It's more like 45% uplift over the 6900XT (its true prior-generation equivalent), and even 36% more than the previous-gen's 6950XT refresh is conderably better than average for a generational uplift.
Err, nope.
GTX 280
+57% performance improvement GTX 480
+52% performance improvement GTX 680
+54% performance improvement GTX 780 Ti
+28% performance improvement GTX 980 Ti
+67% performance improvement GTX 1080 Ti
+31% performance improvement RTX 2080 Ti
+78% performance improvement RTX 3090 Ti
+45% performance improvement RTX 4090
The mean value of these is higher than the number 36% which you consider "higher than average". No, it is not.

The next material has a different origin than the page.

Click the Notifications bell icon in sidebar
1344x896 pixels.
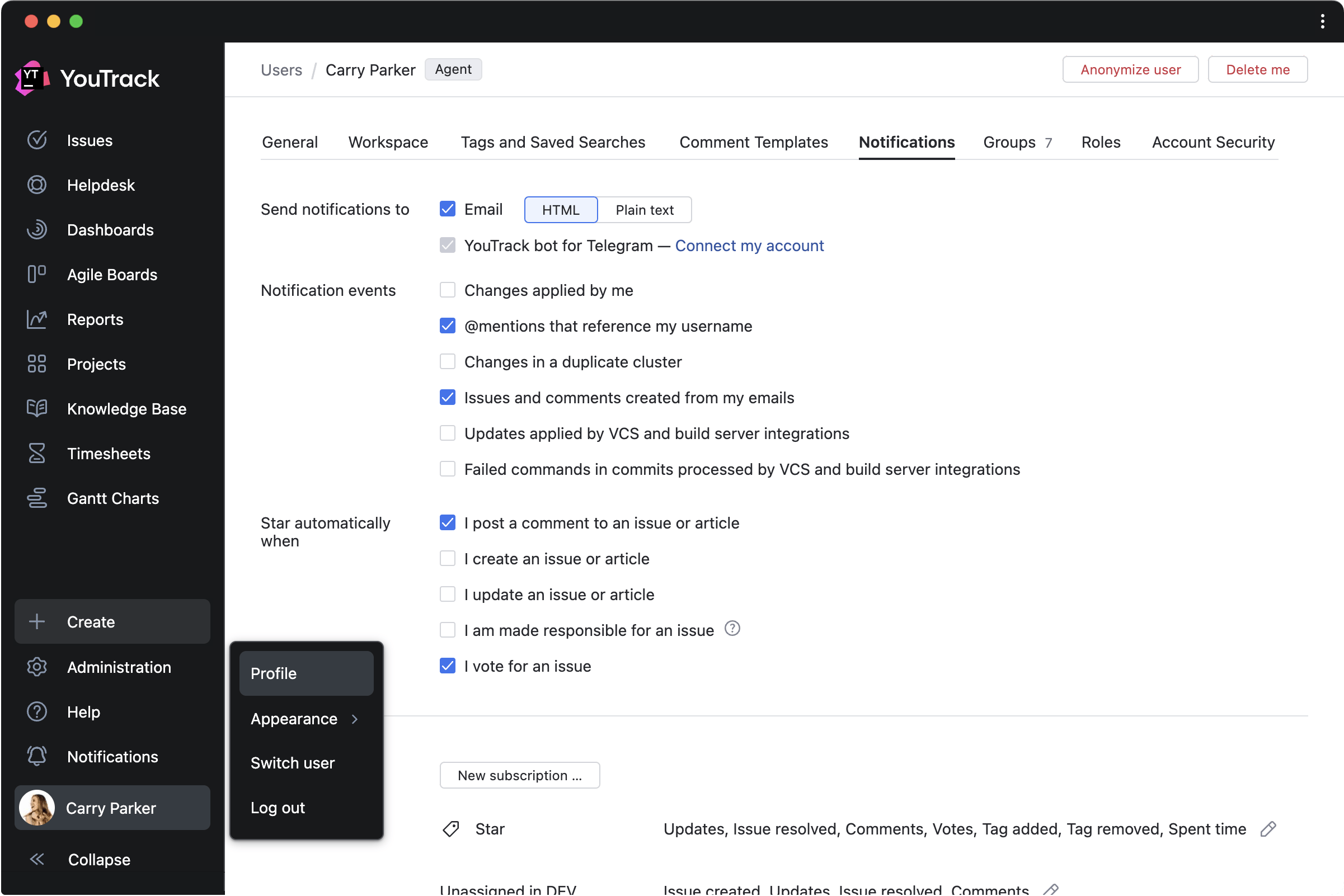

AMD's generational improvements are (much) lower:
Radeon HD 4870 (RV770) | 55 nm | 2008 | 956 M tr
+70% performance Radeon HD 5870 (Cypress) | 40 nm | 2009 | 2154 M Tr
+19% performance Radeon HD 6970 (Cayman) | 40 nm | 2010 | 2640 M Tr
+44% performance Radeon HD 7970 (Tahiti) | 28 nm | 2011 | 4313 M Tr
+50% performance Radeon R9 290X (Hawaii) | 28 nm | 2013 | 6200 M Tr
+31% performance Radeon R9 Fury X (Fiji) | 28 nm | 2015 | 8900 M Tr
+32% performance Radeon RX Vega 64 (Vega 10) | 14 nm | 2017 | 12500 M Tr
+22% performance Radeon VII (Vega 20) | 7 nm | 2019 | 13230 M Tr
+95% performance Radeon RX 6900 XT (Navi 21) | 7 nm | 2020 | 26800 M Tr
+47% performance Radeon RX 7900 XTX (Navi 31) | 5 nm - 7+ (6) nm hybrid | 2022 | 57700 M Tr
You can't use streaming processors alone as a metric though.
You can use the number of transitors then. Navi 21 has 26.8 billion, Navi 31 has 115% more, 57.7 billion.
Performance difference is terrible ~36% higher.